:: Work to be completed ::
Begin at the line containing "Lower School (82, 213)" in the data below and go on through the line containing "Get the app (348, 2537)", repeating each line exactly; include both ends and no other line.

Dataset content section start

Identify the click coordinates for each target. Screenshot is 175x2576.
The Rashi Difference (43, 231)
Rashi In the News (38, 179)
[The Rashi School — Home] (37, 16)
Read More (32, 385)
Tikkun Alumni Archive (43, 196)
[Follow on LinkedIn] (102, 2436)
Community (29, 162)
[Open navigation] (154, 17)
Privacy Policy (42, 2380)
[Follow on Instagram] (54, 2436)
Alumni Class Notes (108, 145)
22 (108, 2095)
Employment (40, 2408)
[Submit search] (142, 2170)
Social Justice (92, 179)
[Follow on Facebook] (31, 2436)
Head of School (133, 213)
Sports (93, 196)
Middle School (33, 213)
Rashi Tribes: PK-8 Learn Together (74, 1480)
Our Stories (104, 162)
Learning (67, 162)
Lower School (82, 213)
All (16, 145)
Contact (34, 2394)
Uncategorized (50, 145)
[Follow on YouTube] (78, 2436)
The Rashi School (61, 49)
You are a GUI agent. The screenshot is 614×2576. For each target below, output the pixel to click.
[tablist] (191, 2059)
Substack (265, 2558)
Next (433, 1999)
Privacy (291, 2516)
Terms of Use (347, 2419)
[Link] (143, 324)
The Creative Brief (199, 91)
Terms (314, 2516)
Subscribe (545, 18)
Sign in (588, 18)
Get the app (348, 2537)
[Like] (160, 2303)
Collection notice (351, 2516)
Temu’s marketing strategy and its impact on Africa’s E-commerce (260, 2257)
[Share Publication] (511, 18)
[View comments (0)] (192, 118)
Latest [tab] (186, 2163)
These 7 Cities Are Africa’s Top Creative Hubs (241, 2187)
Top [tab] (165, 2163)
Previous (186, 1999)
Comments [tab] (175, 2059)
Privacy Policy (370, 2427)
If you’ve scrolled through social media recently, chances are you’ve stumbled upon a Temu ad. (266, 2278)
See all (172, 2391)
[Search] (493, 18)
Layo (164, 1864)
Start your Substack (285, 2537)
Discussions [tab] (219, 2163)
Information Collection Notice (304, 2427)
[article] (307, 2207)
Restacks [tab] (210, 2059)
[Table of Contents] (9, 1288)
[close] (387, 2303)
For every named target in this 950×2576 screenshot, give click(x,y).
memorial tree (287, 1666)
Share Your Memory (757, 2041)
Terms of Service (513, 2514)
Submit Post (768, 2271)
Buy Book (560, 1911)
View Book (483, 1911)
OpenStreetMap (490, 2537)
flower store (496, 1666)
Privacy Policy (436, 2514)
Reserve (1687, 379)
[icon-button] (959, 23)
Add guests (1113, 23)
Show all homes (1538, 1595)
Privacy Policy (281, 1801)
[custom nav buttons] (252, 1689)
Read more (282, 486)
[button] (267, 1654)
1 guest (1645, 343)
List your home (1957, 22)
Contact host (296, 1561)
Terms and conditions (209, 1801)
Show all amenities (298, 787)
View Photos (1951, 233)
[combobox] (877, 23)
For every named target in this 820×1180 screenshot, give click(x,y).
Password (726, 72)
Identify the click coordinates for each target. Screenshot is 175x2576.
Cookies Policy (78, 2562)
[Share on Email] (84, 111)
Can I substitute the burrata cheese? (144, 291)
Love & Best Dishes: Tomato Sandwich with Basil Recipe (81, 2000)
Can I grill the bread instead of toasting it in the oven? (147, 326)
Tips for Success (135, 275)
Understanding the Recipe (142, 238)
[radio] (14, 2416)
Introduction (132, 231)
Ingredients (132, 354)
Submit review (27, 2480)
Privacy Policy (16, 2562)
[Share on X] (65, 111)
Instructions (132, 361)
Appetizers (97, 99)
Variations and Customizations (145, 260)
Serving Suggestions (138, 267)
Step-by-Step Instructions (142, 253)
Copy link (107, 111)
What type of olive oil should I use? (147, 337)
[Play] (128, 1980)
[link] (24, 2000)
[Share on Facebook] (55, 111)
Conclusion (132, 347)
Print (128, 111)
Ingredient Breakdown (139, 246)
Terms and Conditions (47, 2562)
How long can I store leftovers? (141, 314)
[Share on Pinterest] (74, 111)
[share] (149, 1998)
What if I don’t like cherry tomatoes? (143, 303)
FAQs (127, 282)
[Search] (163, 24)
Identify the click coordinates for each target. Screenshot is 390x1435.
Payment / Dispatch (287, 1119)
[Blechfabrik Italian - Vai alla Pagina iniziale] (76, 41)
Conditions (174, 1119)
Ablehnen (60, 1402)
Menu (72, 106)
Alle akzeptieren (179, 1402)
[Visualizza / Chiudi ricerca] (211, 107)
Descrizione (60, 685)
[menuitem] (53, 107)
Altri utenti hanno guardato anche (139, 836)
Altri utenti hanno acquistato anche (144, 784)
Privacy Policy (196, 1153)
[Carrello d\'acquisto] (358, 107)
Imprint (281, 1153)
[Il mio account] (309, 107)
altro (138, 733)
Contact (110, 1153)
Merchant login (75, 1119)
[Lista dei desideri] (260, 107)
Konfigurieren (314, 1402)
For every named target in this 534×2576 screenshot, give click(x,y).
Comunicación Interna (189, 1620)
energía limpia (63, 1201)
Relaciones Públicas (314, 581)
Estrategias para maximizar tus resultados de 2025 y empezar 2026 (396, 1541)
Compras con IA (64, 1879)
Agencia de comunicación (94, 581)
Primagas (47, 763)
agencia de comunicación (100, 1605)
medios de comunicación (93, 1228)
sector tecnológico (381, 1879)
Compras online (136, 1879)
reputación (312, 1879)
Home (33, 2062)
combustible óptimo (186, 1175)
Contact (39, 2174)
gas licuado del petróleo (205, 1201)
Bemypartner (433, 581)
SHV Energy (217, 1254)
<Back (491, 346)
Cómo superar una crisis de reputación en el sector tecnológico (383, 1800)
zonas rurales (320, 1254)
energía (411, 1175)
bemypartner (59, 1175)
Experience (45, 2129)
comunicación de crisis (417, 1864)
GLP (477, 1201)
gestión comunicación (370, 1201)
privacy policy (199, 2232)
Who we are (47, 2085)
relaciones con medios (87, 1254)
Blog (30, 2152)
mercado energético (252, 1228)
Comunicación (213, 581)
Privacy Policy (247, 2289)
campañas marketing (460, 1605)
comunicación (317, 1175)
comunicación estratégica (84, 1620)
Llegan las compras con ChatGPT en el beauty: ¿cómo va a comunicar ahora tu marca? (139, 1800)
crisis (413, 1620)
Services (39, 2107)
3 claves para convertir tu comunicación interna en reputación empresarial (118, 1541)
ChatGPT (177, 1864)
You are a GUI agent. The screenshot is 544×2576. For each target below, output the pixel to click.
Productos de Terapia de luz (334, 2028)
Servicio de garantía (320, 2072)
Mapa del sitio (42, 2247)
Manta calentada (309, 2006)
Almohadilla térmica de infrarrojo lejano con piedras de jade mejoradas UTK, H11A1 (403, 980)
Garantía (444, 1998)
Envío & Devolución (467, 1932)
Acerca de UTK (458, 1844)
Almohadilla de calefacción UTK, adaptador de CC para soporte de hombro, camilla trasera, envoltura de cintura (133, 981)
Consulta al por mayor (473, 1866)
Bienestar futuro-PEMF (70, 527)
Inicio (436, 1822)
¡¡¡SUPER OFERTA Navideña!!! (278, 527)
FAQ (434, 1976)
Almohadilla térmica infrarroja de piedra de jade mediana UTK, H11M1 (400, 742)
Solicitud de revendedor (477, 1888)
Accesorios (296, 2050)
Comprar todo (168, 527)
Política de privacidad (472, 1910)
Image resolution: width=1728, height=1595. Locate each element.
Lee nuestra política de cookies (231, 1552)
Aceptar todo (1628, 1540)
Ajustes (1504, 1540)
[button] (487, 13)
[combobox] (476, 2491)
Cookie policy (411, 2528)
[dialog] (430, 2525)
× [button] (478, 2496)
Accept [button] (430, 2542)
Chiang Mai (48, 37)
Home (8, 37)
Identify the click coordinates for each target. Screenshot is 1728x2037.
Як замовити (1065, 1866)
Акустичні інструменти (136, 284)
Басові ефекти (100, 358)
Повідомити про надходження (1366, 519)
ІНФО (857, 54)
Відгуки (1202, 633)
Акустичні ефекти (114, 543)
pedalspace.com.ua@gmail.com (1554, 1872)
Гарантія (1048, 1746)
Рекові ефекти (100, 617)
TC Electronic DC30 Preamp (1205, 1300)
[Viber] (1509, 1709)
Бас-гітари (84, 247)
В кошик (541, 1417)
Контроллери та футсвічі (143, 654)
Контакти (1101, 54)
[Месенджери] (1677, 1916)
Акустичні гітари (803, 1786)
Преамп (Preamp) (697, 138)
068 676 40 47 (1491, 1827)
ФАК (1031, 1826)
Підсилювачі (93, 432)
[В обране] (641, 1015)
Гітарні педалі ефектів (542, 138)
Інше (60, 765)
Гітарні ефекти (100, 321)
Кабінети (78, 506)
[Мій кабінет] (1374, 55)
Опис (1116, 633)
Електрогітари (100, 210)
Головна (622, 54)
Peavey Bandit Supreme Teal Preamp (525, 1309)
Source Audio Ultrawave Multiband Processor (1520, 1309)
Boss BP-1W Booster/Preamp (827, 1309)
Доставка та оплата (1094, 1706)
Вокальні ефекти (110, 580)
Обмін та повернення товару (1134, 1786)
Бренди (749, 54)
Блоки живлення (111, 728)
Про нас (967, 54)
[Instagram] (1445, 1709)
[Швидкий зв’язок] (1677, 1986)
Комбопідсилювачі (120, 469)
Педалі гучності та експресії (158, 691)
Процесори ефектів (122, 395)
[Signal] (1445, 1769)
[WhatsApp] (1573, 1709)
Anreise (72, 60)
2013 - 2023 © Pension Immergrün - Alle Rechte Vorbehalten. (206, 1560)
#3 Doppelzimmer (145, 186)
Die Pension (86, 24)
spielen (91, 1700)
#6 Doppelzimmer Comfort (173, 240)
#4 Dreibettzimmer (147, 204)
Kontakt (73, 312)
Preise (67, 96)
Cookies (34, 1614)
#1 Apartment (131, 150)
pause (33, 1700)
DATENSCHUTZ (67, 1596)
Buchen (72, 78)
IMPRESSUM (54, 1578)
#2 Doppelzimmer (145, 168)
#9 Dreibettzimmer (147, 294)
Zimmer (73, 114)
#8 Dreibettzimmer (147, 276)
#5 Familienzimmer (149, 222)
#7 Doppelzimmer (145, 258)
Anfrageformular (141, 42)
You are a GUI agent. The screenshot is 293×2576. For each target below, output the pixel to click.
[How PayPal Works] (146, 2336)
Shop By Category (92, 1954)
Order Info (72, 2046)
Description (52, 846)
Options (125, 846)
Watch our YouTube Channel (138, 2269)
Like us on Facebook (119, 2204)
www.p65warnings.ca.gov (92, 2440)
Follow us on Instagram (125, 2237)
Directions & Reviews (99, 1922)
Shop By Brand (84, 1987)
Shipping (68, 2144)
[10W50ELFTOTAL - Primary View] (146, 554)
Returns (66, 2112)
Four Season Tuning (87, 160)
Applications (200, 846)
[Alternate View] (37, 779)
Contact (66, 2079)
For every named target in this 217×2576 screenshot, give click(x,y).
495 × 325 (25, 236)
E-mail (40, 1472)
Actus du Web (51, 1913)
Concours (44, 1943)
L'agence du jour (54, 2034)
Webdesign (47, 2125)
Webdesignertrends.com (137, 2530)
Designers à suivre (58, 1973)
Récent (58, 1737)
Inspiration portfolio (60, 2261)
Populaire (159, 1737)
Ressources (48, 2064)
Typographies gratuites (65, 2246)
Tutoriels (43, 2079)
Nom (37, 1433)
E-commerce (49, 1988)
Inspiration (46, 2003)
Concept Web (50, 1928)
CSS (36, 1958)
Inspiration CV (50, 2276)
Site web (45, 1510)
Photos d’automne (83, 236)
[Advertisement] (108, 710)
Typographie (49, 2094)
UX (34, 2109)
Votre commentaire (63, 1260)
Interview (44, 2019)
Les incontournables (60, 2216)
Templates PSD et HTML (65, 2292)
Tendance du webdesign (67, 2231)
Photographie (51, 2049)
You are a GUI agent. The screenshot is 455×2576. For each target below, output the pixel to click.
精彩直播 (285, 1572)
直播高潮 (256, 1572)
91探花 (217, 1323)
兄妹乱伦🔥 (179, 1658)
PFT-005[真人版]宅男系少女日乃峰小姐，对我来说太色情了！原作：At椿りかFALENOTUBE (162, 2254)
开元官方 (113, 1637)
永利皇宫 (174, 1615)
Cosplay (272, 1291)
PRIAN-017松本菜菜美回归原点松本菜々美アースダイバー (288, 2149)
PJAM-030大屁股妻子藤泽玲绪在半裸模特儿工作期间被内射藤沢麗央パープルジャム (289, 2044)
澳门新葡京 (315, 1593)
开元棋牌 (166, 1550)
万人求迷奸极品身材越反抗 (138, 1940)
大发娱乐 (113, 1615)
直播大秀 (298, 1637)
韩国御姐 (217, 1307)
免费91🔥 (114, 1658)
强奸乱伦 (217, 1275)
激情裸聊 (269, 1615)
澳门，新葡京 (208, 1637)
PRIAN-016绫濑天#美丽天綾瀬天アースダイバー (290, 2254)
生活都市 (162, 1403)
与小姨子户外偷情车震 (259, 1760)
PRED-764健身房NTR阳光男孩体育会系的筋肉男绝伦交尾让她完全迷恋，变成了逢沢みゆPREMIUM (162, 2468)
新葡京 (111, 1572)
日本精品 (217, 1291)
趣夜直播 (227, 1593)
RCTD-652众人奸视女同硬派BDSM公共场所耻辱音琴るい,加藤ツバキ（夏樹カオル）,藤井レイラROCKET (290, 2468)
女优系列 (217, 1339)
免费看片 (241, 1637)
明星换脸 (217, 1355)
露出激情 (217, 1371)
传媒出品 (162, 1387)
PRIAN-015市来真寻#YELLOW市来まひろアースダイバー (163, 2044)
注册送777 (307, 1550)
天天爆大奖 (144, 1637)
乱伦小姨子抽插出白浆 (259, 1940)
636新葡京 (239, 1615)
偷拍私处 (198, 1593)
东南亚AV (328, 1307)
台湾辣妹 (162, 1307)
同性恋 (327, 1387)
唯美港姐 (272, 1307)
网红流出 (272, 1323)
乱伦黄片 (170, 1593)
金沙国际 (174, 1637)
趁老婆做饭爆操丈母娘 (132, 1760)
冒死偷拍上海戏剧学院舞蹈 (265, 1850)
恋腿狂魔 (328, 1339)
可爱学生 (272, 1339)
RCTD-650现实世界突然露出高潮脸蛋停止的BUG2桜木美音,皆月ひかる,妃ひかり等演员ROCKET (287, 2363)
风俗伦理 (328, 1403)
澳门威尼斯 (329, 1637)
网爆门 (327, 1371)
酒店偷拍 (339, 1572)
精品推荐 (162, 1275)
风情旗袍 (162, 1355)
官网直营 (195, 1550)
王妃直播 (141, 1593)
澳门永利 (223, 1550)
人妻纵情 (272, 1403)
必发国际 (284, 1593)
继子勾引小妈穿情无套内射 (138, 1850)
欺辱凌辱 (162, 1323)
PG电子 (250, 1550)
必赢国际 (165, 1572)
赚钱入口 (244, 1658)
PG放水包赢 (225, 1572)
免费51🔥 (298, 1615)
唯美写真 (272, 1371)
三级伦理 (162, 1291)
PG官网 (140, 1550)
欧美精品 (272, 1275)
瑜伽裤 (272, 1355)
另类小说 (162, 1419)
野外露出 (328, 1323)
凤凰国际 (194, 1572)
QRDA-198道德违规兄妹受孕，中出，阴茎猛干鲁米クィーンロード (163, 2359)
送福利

Dataset content section end

:: Response ::
Lower School (82, 213)
All (16, 145)
Contact (34, 2394)
Uncategorized (50, 145)
[Follow on YouTube] (78, 2436)
The Rashi School (61, 49)
You are a GUI agent. The screenshot is 614×2576. For each target below, output the pixel to click.
[tablist] (191, 2059)
Substack (265, 2558)
Next (433, 1999)
Privacy (291, 2516)
Terms of Use (347, 2419)
[Link] (143, 324)
The Creative Brief (199, 91)
Terms (314, 2516)
Subscribe (545, 18)
Sign in (588, 18)
Get the app (348, 2537)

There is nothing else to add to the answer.